Operation Spear was a United States operation, conducted by U.S. Marines, in Karabillah, Iraq, announced in June 2005. The main objective was to provide proof of foreign fighters, mainly Syrian, passing through the borders between Iraq and Syria. Marines from Lima Company, 3rd Battalion, 25th Marines (3/25), Kilo and Weapons Companies, 3rd Battalion, 2nd Marines (3/2) took part. Charlie Company, 2nd Light Armored Reconnaissance Battalion played a key part in the operation. 1st platoon Charlie company 2nd LAR advanced deep into the outskirts the town, ahead of the main force overnight. They held a support by fire position throughout the morning under heavy fire.

Operation Spear began on 17 June 2005. A force of about 1,000 marines and sailors from Regimental Combat Team 2 and Iraqi soldiers form 1st Company, 2nd Battalion, 4th Brigade took part in the offensive. The operation took place around Karabilah near the Syrian border. Coalition leaders said that foreign fighters were using the area to infiltrate into Iraq. In the city they would receive help from other anti-Iraqi forces. From the city foreigners would spread around Iraq.
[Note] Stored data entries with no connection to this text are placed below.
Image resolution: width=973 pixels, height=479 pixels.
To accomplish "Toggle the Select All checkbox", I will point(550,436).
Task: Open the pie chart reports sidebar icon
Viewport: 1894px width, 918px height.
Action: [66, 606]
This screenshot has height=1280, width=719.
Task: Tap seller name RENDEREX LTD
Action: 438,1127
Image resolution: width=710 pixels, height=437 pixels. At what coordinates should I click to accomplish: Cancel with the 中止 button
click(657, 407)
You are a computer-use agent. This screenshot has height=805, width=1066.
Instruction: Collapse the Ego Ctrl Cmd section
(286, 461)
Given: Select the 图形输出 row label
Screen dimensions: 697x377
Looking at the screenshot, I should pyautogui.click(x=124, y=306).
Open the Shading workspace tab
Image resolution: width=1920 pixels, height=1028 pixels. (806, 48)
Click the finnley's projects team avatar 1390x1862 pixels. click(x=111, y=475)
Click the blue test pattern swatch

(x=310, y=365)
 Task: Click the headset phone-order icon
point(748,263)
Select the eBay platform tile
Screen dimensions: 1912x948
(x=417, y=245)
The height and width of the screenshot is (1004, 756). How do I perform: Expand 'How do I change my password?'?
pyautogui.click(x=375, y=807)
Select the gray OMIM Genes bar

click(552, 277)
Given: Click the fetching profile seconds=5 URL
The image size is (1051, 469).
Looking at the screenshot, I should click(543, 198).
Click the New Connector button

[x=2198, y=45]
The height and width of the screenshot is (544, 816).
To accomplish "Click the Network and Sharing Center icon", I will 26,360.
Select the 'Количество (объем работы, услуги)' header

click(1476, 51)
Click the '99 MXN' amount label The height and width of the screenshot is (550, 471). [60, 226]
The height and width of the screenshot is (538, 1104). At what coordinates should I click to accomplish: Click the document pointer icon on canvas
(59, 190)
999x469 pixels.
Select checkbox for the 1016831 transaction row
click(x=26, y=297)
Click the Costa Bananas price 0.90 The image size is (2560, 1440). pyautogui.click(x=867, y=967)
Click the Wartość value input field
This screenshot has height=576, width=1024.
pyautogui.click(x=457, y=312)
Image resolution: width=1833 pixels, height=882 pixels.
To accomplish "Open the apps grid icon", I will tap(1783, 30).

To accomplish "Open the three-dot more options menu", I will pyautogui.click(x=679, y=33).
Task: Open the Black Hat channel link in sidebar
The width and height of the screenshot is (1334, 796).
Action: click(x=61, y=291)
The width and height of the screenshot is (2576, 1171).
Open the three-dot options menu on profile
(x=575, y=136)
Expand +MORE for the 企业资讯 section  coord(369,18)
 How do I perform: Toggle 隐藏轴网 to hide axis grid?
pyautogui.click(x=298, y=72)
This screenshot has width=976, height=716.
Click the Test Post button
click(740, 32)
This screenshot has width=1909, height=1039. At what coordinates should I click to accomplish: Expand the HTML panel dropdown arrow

They were said to be part of a terror network led by Abu Musab al-Zarqawi.

The operation was designed to root out anti-Iraqi and anti-coalition forces and destroying some of their support system. In clearing out the city coalition forces found four Iraqi hostages held in a bunker in the center of the city. The forces also found and destroyed several weapons caches and improvised explosive devices. While clearing the city, marines and Iraqi forces came under heavy fire but managed to fight off the insurgents with only one friendly killed in action. Air strikes were called in on three buildings which were subsequently destroyed. There were said to be four civilian casualties who were evacuated to military hospitals.

It followed Operation Lightning and was followed by Operation Dagger.